Kamis, 20 Maret 2014

Bung Karno dan Bung Hatta #Part 1

Salah satu lembaga kemahasiswaan yang berada di FMIPA Unpad adalah HIFI (Himpunan Mahasiswa Fisika). Dari namanya aja udah jelas kan kalau ini bukan organisasi yang diperuntukkan bagi mahasiswa jurusan kebidanan. Iya, HIFI adalah organisasi yang mewadahi mahasiswa dari program studi Fisika dalam berkarya, berbacot, bergelimang gila, dan bermanfaat bagi orang lain. Yah, sejauh ini itulah pandangan subjektif yang saya pikirkan mengenai himpunan ini.

Tahun ini adalah tahun kedua saya menjadi Badan Pengurus HIFI. Tahun kemarin masuk departemen Media dan Informasi. Tahun ini jadi anak Pengembangan Internal. Sepanjang saya menjadi bagian dari pengurus himpunan, saya selalu merasa bahwa himpunan ini telah memberi banyak coretan cerita dalam hidup saya. Senang, sedih, gila, kacau, balau, gundah, gulana, bokek, semuanya. Dari sejak saya pertama kali menginjakkan kaki di Fisika Unpad, HIFI telah menggelar red carpet untuk saya lewati, bersama saudara-saudara seangkatan saya, yang disatukan dalam Himpunan ini. mungkin ini prolog yang terlalu sentimentil. Hahahahaha.
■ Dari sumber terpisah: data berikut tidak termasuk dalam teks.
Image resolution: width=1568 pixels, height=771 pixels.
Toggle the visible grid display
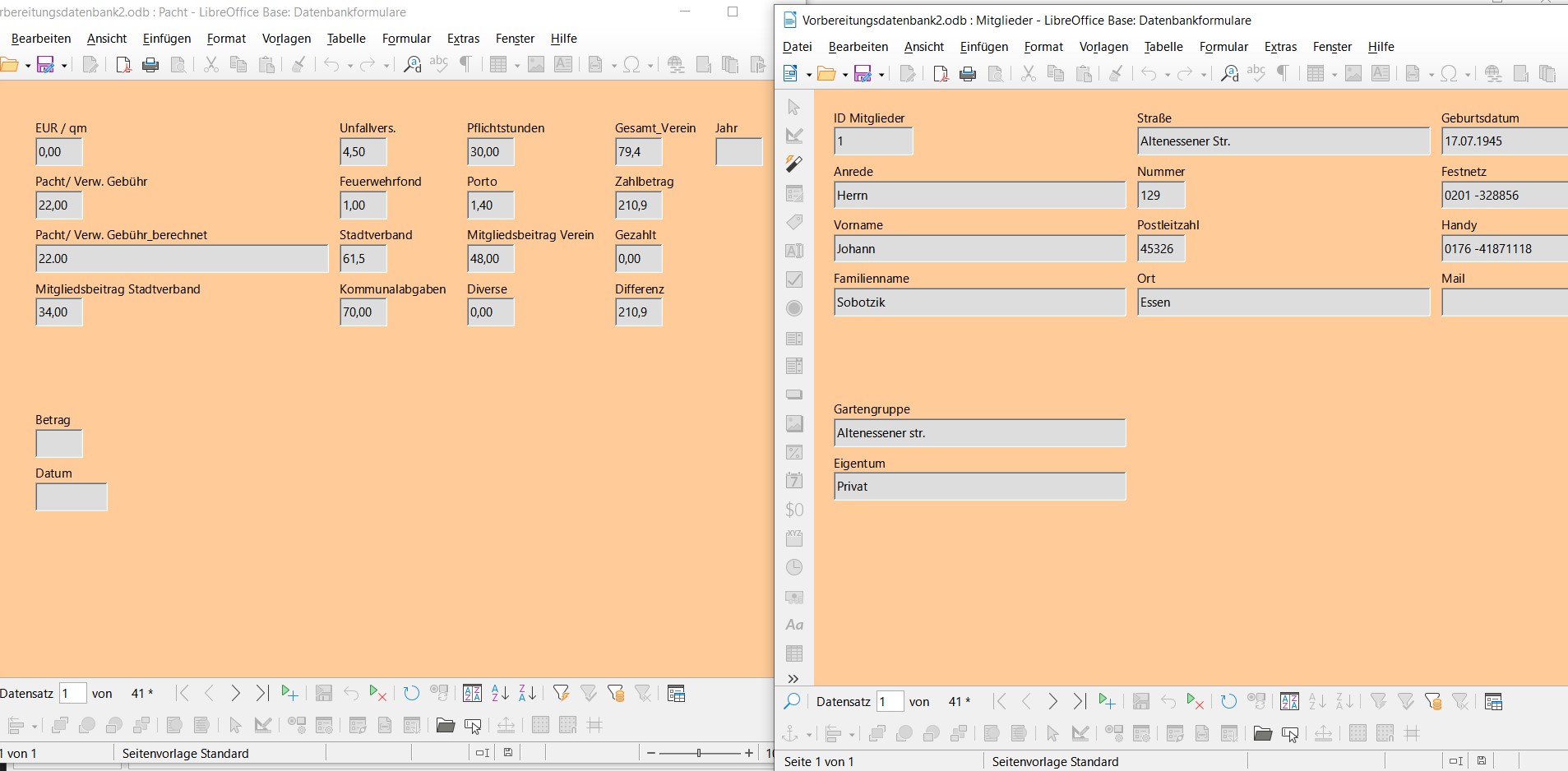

Salah satu coretan cerita yang ingin selalu saya kenang, adalah yang akan saya ceritakan di bawah ini. Cerita ini baru berlangsung 2 hari yang lalu, dan saya ingin segera menulisnya, agar tidak lupa. Karena coretan cerita yang satu ini, barangkali bisa menggambarkan betapa HIFI sebenarnya hidup.  Selamat membaca  J  

Alkisah, saat ini, HIFI tengah di-chaos-kan dengan suatu proker yang bernama OSCAR (chaos, suatu kondisi dimana pikiran dan hati tidak mengalami sinkronisasi alias rusuh). Bukan penghargaan perfilman Amerika, bukan juga krim yang buat nutupin wajah (masker keleeeuuusss *oke kejauhan). OSCAR adalah Organization, Sponsorship, Character and Legislative Training. Merupakan proker gabungan dari empat proker di himpunan. Dan saya adalah salah satu penanggung jawabnya. Rencananya, akhir Maret ini acara tersebut mau dilaksanakan. Kebetulan saya dan tiga penanggung jawab lainnya kemarin-kemarin belum masukin proposal pengajuan dana ke Dekanat FMIPA Unpad. Nah, si Ketuplaknya, Fadlan, mendesak kita para PJ (Penanggung Jawab) untuk segera memasukkan proposal ke dekanat. Salah satu PJ, Abid, karena satu departemen dengan saya, saya lebih gampang koordinasi sama dia. Maka kami berdua memutuskan agar bisa memasukkan proposal ke dekanat pada tanggal 18 Maret dengan berbagai konsekuensi termasuk sulitnya jalur birokrasi.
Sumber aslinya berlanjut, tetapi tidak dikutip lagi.